Texte support »
Aucun lien entre le tabac et le cancer

Écrit par Charles Duchemin le . Dans la rubrique Humeur

Les poumons des fumeursC’est le 2 novembre 2009 que le chef de l’État a présenté un nouveau plan cancer. Alors que le déficit budgétaire s’élèvera à plus de 117 milliards d’euros en 2010 d’après la loi de finances, le président de la République a annoncé que 750 millions d’euros seraient consacrés à des dépenses nouvelles sur 4 ans (soit moins de 200 millions par an) en matière de cancer. Trois objectifs : l’excellence des soins ; réduire les inégalités face à la maladie ; vivre après le cancer.
20 % de spécialistes en plus en oncologie, en radiothérapie ou en hématologie à l’horizon 2013, telle est l’une des volontés affichées de ce plan cancer. 15 % du budget de la recherche devrait être alloué à l’étude des risques environnementaux afin de mieux appréhender les risques émergents.

C’est pour cette raison que quand, tout juste une semaine plus tard, le gouvernement et les députés de l’Union pour un mouvement populaire (UMP), sous la bannière du Président, font bloc pour que la hausse du tabac soit limitée à 6 %, alors que seule une augmentation de 10 % a un véritable impact en santé publique, il est logique de penser que le tabac et le cancer ne doivent pas être liés. À moins que certains ne pensent qu’il est plus intéressant de collecter les taxes sur le tabac ou les bénéfices sur les ventes plutôt que d’éviter aux citoyens d’avoir un cancer, et que d’autres estiment qu’il est bon pour l’emploi au sein de l’industrie pharmaceutique de pouvoir continuer à vendre de coûteuses chimiothérapies, il y a des décisions difficiles à comprendre.

Consigne » Mettez à jour l’article sur le plan cancer : recopiez-le de « Les poumons des » à « après le cancer. » en remplaçant « vivre après le cancer » par « accompagner les malades ».

Données extraites »
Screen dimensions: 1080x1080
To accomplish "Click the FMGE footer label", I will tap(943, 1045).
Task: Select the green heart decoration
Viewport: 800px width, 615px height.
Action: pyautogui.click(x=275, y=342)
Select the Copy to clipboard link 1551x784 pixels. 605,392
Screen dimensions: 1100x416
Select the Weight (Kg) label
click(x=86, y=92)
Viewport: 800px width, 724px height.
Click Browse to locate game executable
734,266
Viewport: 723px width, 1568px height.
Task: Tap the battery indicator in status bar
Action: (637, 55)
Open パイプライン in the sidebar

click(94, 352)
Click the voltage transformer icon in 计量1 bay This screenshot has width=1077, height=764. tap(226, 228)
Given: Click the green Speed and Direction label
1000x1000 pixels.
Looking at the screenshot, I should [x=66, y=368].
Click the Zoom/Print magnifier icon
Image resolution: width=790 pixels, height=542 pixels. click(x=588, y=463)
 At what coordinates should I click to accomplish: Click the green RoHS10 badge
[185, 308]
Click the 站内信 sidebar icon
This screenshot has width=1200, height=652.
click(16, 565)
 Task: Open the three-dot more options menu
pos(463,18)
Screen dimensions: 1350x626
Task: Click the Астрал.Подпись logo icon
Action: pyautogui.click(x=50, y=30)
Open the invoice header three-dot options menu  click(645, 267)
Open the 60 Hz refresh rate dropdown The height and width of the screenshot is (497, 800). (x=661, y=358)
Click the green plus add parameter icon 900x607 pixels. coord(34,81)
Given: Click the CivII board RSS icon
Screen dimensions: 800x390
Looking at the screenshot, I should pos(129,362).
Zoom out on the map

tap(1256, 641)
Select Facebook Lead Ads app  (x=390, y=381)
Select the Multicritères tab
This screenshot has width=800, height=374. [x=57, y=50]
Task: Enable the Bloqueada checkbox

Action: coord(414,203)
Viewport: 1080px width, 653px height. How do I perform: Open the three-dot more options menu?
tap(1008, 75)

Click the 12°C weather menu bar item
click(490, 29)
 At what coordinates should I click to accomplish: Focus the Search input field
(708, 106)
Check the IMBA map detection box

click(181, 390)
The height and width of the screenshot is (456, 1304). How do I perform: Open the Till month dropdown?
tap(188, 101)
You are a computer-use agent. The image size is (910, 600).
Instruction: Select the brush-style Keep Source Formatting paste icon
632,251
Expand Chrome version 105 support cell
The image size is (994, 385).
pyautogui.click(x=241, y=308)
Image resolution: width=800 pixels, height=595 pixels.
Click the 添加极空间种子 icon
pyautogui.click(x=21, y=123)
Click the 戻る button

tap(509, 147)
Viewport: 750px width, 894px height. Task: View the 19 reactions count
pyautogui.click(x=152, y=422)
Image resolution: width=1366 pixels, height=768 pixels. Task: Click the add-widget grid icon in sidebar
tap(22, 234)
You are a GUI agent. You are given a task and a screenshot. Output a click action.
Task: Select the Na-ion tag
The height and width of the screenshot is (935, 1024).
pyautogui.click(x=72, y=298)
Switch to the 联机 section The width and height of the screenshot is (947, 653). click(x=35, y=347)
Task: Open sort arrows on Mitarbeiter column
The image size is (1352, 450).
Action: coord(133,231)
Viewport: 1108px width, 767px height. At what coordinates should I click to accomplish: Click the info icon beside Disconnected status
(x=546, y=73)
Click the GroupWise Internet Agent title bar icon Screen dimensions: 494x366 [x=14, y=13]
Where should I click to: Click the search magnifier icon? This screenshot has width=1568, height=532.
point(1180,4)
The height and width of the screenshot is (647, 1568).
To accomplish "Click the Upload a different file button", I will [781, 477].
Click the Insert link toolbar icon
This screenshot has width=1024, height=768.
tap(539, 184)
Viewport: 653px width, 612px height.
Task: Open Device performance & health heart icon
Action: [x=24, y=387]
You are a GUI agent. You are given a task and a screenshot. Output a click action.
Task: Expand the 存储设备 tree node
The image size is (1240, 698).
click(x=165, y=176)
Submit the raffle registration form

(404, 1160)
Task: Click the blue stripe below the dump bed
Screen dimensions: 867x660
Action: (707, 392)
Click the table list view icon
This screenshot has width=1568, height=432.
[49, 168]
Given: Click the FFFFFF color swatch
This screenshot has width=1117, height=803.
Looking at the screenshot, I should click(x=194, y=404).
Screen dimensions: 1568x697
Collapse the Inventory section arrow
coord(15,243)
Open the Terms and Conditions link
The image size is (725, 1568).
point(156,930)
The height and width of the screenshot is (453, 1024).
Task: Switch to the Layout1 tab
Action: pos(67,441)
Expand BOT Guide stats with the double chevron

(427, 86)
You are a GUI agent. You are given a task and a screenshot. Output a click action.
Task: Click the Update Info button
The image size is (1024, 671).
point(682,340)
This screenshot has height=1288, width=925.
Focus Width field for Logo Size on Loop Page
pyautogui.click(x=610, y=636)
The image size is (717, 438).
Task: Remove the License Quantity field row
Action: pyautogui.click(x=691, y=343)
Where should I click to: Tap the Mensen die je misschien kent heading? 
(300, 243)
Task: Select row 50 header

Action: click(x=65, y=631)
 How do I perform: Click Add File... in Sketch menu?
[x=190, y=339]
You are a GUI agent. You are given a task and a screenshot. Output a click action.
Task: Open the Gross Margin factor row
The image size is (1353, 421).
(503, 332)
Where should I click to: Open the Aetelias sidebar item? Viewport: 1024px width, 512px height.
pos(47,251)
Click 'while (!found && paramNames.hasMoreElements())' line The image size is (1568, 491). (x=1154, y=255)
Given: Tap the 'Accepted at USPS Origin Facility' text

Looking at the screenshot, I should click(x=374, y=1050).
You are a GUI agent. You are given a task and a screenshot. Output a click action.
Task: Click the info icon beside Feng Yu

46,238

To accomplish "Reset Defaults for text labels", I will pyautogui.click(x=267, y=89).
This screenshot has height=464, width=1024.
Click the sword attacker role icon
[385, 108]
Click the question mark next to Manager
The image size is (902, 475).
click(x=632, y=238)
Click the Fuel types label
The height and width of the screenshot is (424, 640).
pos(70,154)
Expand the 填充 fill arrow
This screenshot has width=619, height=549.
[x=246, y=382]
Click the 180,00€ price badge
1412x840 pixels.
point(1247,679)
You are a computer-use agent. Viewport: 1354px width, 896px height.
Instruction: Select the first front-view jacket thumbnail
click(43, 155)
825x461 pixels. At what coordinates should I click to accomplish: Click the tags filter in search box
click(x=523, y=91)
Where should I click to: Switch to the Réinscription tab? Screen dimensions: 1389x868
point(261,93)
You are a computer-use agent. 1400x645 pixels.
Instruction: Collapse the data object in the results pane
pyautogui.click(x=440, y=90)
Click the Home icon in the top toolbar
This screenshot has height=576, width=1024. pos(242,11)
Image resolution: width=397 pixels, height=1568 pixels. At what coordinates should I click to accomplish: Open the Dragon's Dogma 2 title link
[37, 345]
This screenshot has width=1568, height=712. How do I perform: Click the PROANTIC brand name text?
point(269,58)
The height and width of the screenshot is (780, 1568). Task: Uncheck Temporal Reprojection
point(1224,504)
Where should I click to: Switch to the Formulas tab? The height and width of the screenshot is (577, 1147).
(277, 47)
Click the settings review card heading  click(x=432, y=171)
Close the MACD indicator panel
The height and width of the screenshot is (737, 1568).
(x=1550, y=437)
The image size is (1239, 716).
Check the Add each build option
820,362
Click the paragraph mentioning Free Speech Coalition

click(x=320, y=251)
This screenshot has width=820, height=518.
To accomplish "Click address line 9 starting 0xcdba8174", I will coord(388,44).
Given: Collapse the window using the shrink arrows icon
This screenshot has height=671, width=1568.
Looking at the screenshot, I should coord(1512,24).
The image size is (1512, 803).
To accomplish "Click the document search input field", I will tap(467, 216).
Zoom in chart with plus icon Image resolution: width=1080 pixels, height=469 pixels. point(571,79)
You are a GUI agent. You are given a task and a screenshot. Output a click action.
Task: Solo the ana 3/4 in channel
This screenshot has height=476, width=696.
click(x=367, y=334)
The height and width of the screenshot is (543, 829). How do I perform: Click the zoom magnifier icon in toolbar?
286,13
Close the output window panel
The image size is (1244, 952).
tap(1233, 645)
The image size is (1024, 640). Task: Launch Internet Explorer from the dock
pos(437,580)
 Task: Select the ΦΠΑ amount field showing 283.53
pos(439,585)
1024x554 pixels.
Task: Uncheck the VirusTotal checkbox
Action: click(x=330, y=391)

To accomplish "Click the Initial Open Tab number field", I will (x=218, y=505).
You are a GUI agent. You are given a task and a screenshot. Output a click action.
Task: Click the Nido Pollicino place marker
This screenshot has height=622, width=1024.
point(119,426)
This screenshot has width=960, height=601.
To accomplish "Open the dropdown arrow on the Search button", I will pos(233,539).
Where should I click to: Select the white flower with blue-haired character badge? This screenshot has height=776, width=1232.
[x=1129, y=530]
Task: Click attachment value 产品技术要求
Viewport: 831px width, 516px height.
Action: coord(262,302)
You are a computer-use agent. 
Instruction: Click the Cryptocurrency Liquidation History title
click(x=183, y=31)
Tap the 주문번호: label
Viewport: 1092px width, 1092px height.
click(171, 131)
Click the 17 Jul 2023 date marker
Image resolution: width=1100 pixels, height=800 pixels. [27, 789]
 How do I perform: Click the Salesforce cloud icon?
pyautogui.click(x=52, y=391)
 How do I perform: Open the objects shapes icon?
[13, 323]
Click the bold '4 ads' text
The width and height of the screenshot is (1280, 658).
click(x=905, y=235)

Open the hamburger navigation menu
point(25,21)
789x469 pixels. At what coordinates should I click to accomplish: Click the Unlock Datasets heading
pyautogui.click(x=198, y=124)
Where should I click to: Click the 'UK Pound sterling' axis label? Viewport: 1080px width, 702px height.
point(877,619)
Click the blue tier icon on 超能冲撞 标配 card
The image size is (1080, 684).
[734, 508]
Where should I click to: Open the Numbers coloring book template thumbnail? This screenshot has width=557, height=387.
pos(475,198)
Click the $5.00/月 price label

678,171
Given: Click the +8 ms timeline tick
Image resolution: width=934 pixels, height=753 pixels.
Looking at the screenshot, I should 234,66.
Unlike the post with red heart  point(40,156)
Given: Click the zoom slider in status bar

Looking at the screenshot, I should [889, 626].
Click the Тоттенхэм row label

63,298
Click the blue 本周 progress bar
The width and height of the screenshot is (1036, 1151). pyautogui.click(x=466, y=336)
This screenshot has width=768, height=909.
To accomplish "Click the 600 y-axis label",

Corrigé »
Les poumons des fumeursC’est le 2 novembre 2009 que le chef de l’État a présenté un nouveau plan cancer. Alors que le déficit budgétaire s’élèvera à plus de 117 milliards d’euros en 2010 d’après la loi de finances, le président de la République a annoncé que 750 millions d’euros seraient consacrés à des dépenses nouvelles sur 4 ans (soit moins de 200 millions par an) en matière de cancer. Trois objectifs : l’excellence des soins ; réduire les inégalités face à la maladie ; accompagner les malades.